I will disagree - there’s nothing obvious about any of Larson’s art. I will respond to any counter-arguments with: Cow Tools. Here’s the thing - 90% of Larson’s jokes are “look at how stupid people are”. “Going to a psychic to contact a dead cat” fits right in there, all on its own, without a secondary supernatural joke needed whatsoever.

And that enlargement shows even more clearly that Larsen left off the cage bar that should be in front of the bird. The reason an artist would do that is to make the bird more prominent. If the bird was just background detail, then including the bar in front of its chest would be default thing to do.

Miller: That would have been a good cartoon, but I don’t think it’s this cartoon. Not with the emphasis on “a sign.”

It certainly looks like a headless bird if you blow it up 400x. The fact that you have to blow it up 400x to realize this, on the other hand, argues against it being the punchline of the comic.

Those are obviously women sitting at what is obviously a table in what is obviously a place of business called Madame Zoe’s. In Madame Zoes there is obviously a bird cage, obviously containing a bird which obviously is missing it friggin head.

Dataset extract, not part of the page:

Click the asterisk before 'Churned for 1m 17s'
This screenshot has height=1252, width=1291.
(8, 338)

At this point you’re channeling Michael Palin from the aforementioned parrot sketch.

Laf. And true. I didn’t imagine I’d ever be part of a real life re-enactment of that sketch, but --whoa dude-- here we are.

…huh? The bird doesn’t have a head. And of course there are obvious things about the art; it’s a comic strip, not an Escher print. The strip is obviously set at a psychic shop which is obviously called Madame Zoe’s, there are obviously two people at the table, one of whom, obviously Madame Zoe, is obviously conducting a seance, and next to the table, there’s obviously a birdcage with an obvious bird in it that obviously does not have a head.

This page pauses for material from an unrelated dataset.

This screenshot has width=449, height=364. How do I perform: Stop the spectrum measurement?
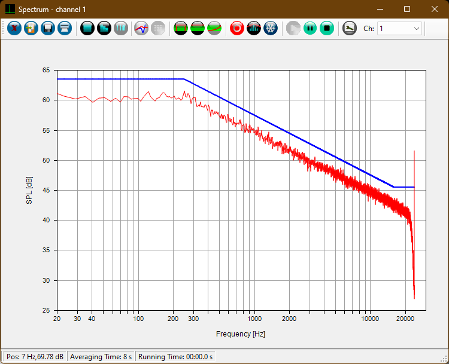coord(326,28)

That’s 4x, and that’s of a shrunken PowerPoint-insert size, not life-size. Just for giggles I printed the thing at the actual size of a Far Side comic; the bird still had no head.

At this point I’m more than willing to concede the joke if everyone can just agree that the bird has no head, because it doesn’t. I’m really not seeing where this is debatable. Bird head, this strip does not contain.

Actually, y’know what, never mind, I just got the joke. The cat is actually alive, and is sitting on the floor at the bottom-left of the panel. Like the bird’s head, you can’t actually see it, but it’s there. Larsen’s art is weird like that.

One horizonal bar and two vertical bars, as if the cage door is missing.

Yeah, multiple bars. And it’s overkill to harp on this further, but if you examine itcritically, Larsen stops one of the vertical bars just before it reaches the tail. Having it merge with the lines of the tail would be visually confusing. The horizontal bar discontinues right around the perch, rather than at a welded intersection. So, I don’t see a missing door, just an artist who wanted to emphasize a small but key element.

It was too subtle for general apprehension, and also not one of his better gags.

So I blew it up 1600% in MS Paint and the parrot absolutely has a head. It’s missing a beak and eyes, though - which is typical of Larson’s birds. And what you’re seeing in the lower left corner is not a cat,
but most likely an accountant, or claims adjuster. It’s very dark and blends in with the psychic’s dress, but it’s definitely there.

Or maybe he just wasn’t very careful with the bird and birdcage because it was a small and unimportant part of the background and had nothing to do with the joke at all. Larsen presumably had deadlines to meet and may not always have had time to make everything perfect.

Maybe it’s a lion tamer.

Guy I know emailed him not long ago to ask what was the joke in a cartoon that was in a calendar, 'cause none of us could figure it out.

Larson replied but did not explain it, just said they don’t always work and that that particular one shouldn’t have been published.

I blew it up big enough to see the bird’s DNA. It was born without a head.

A reference to Beau Geste? I never saw the film, but my mother said the fort scene spooked her when she saw it.